Con el tiempo entendimos que no. Y entendimos, sobre todo, que lograr cierta repetibilidad partiendo de la misma materia prima no es tan simple como parece. Un mismo vegetal o fruto puede haber tenido usos previos distintos, distintos grados de maduración y distinta pigmentación según el suelo o la temporada en que se recolectó. No es una fórmula fija: es un material vivo, y cada lote trae su propia historia antes de llegar a nuestras manos.

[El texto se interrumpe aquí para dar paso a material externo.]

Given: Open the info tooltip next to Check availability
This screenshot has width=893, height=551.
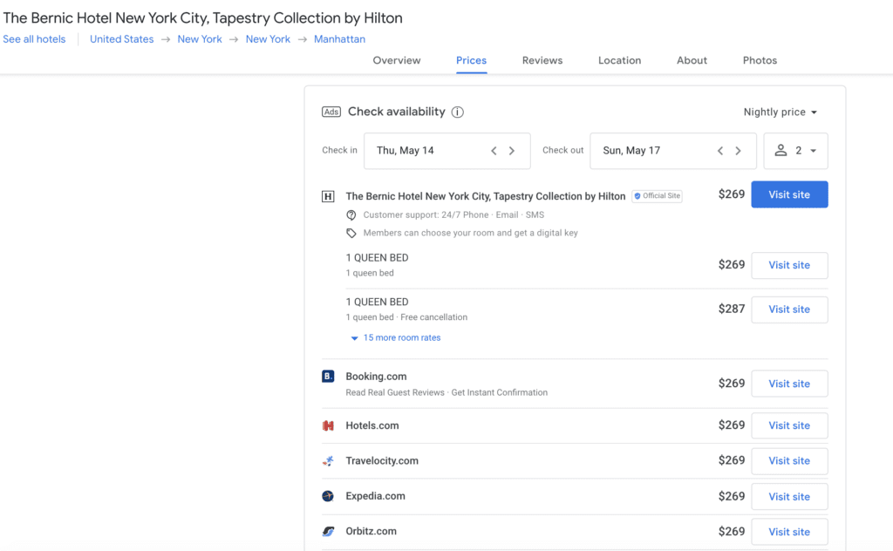Looking at the screenshot, I should click(x=458, y=112).
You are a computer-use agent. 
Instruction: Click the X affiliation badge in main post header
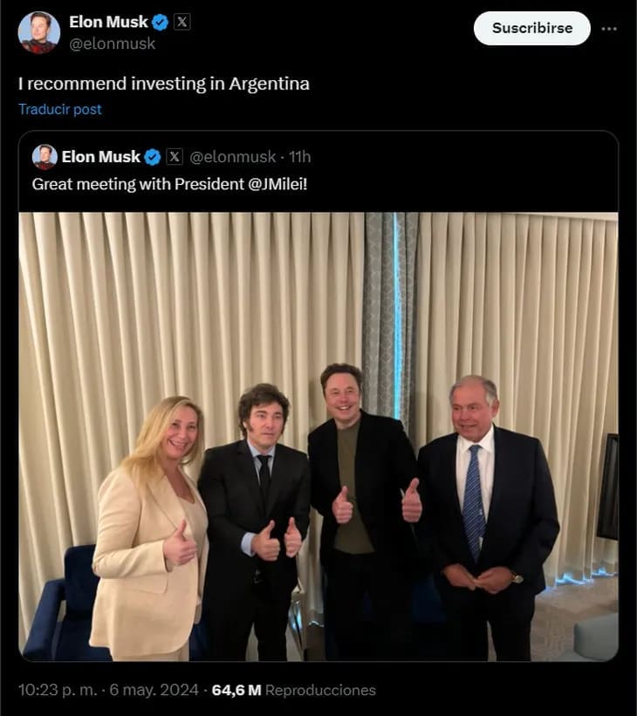click(x=182, y=23)
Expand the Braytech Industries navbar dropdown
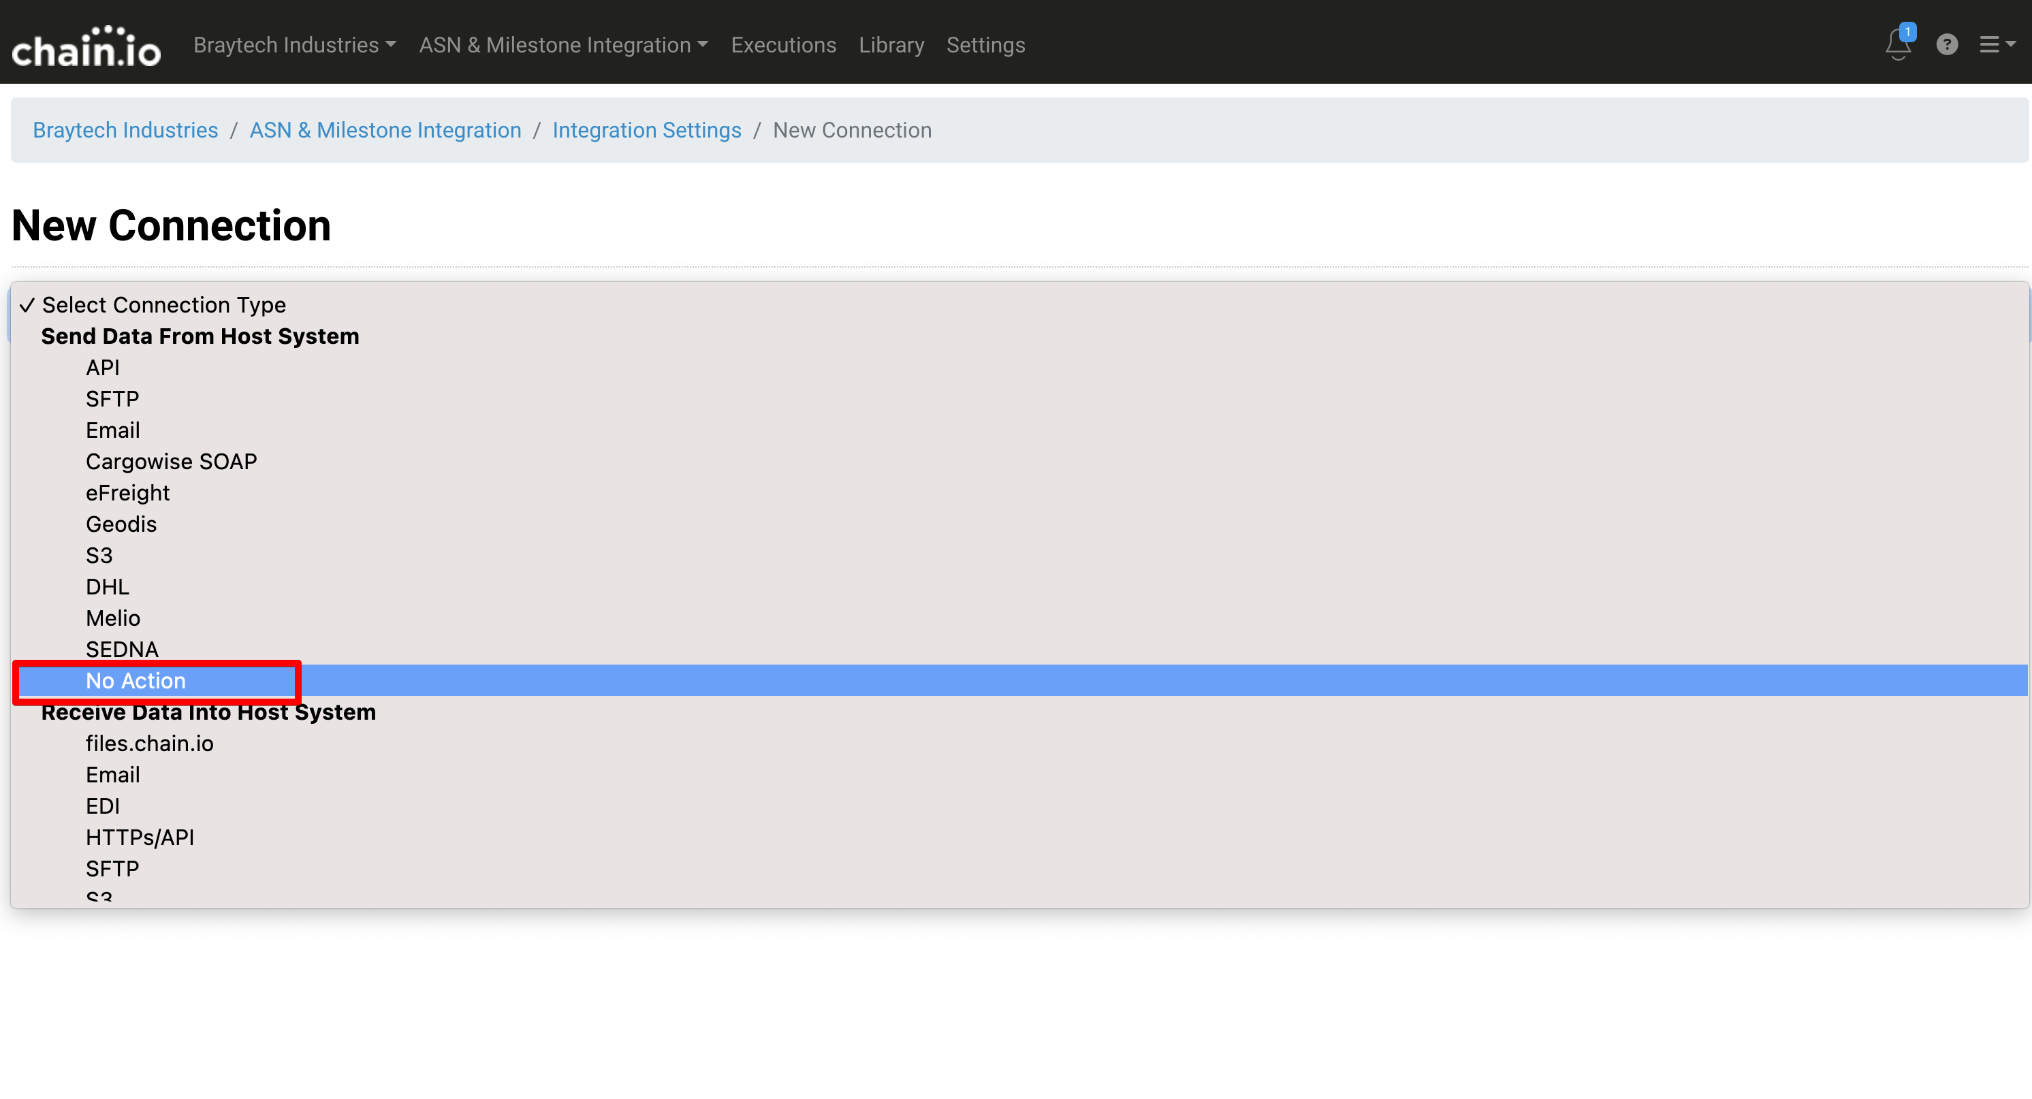Viewport: 2032px width, 1099px height. [294, 45]
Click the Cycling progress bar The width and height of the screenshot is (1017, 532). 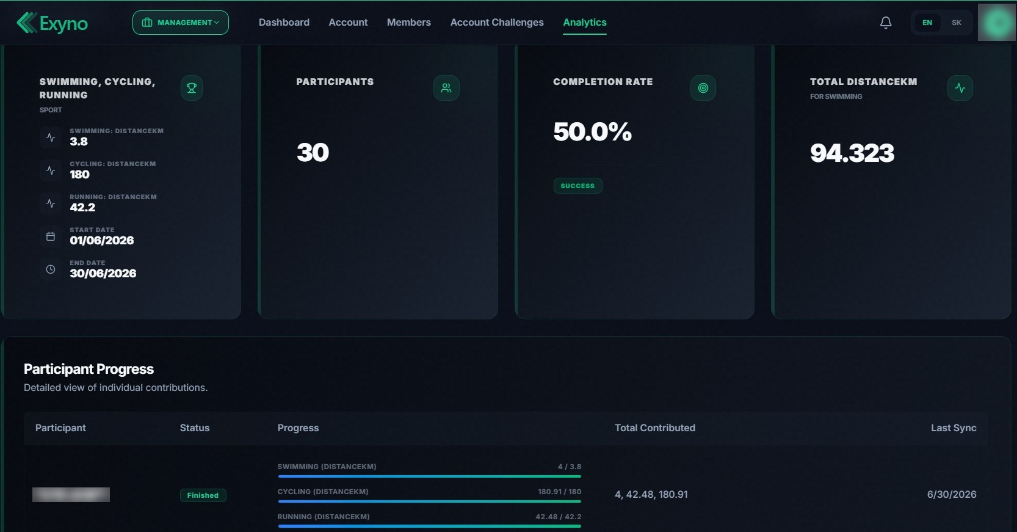click(429, 501)
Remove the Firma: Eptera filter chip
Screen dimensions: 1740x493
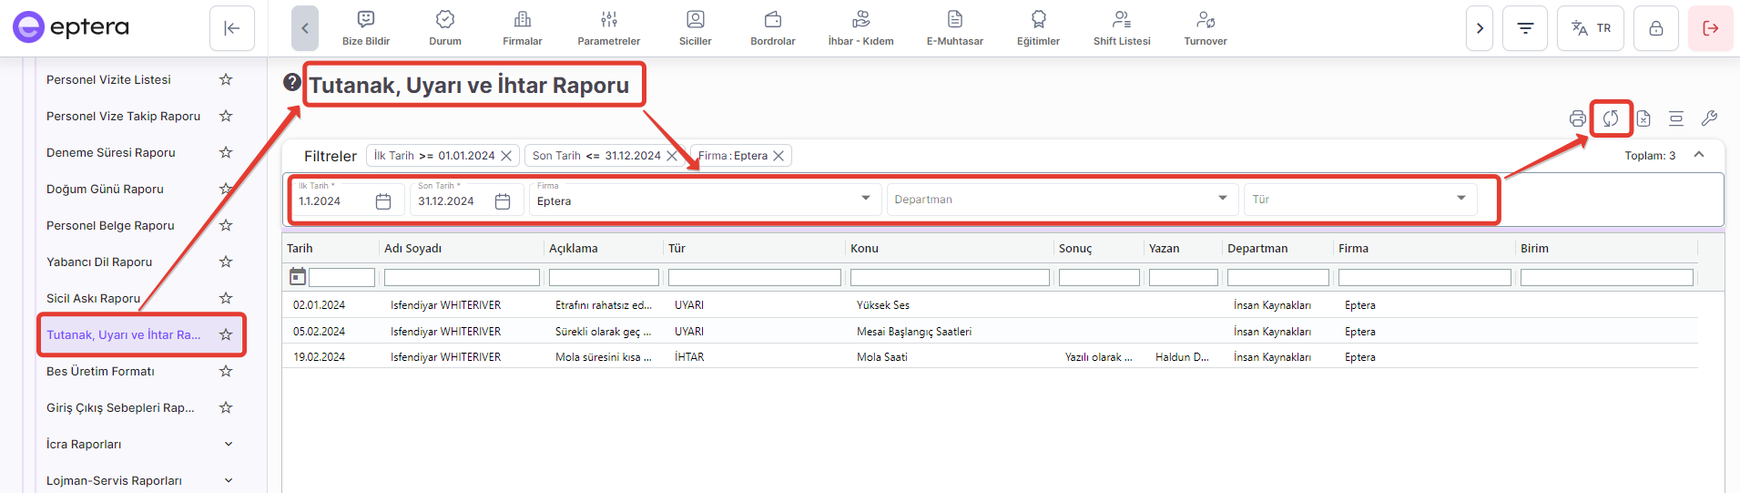coord(778,156)
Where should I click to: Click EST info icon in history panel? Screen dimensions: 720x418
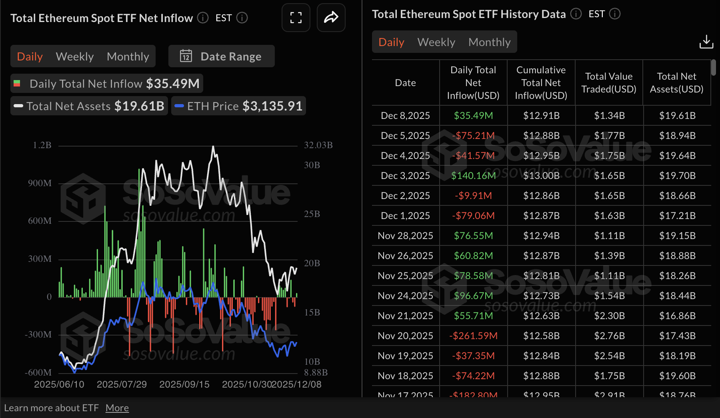(x=616, y=14)
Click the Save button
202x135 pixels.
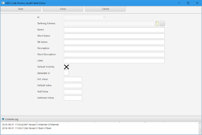coord(21,9)
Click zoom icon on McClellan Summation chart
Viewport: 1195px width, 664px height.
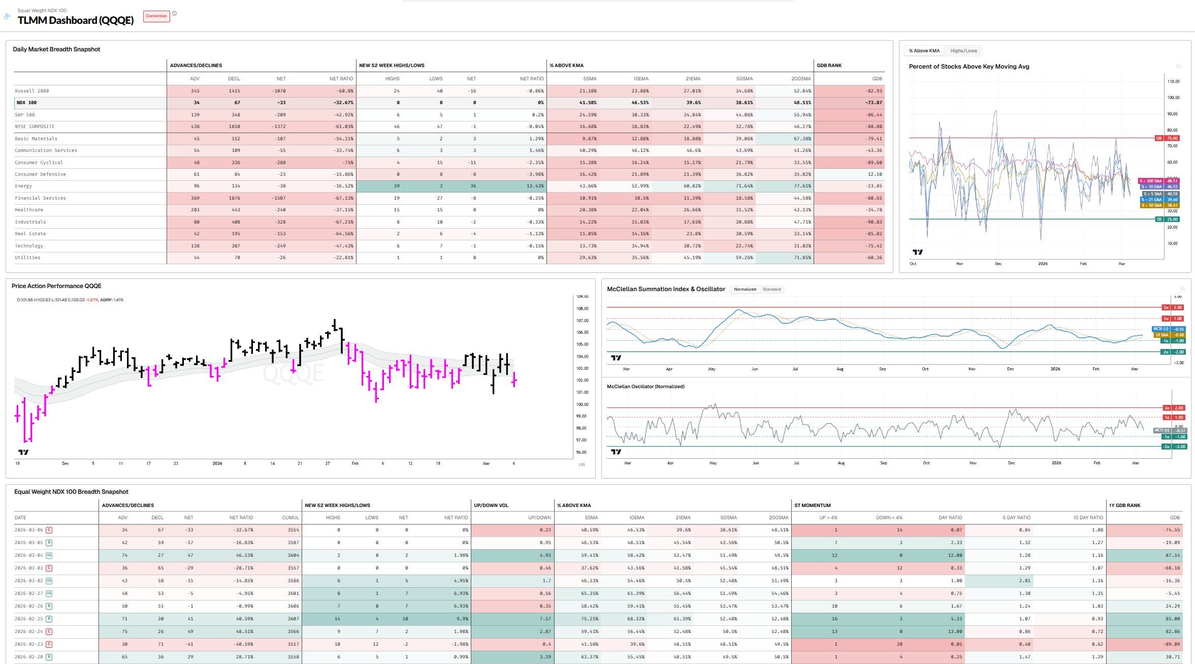1182,289
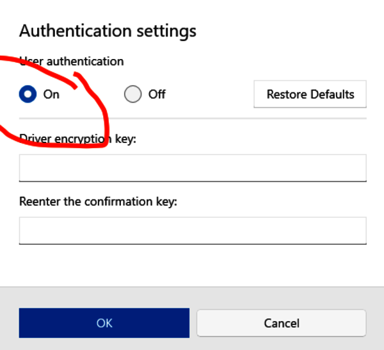384x350 pixels.
Task: Click the gray footer bar beside Cancel
Action: (375, 323)
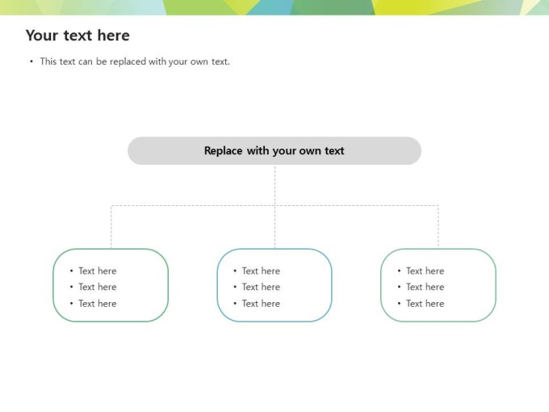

Trabajar con tintes naturales —obtenidos a partir de residuos vegetales, especias y distintas plantas — implica aceptar que el resultado no siempre es cien por ciento predecible. Y ahí fue donde empezamos a hacernos otra pregunta, distinta a la que nos hacíamos al principio: no tanto "de dónde viene este color", sino "qué hicimos con él una vez que apareció".

Porque nos dimos cuenta de que lo que realmente define una pieza no es únicamente el origen del tinte. Es el tiempo que le dedicamos a entender cómo reacciona el cordón de algodón,  cómo preparamos a ese cordón para que el tinte se fije a las fibras vegetales, las pruebas que hicimos antes de animarnos a repetir un color, la atención puesta en cada baño de tinte. Eso es lo que hay detrás de cada pieza, mucho antes de que llegue a la tienda.

Hoy esas variaciones — las vetas, los matices, las diferencias sutiles entre una pieza y otra — son parte de lo que más nos gusta de trabajar así. Se ven especialmente en el Rosa Feldespato de nuestros portables, donde distintos tonos se encuentran y arman un recorrido que nunca es igual dos veces.

No perseguimos la uniformidad. Perseguimos que cada pieza cuente, a su manera, la historia de cómo se hizo.

Y esa es, en el fondo, la identidad que reconocemos como propia de CINCOTIERRAS: un color que no necesita ser perfecto para ser bello, porque su mayor fuerza está justamente ahí, en lo que lo vuelve único y que cada pieza sea única e irrepetible para nosotras.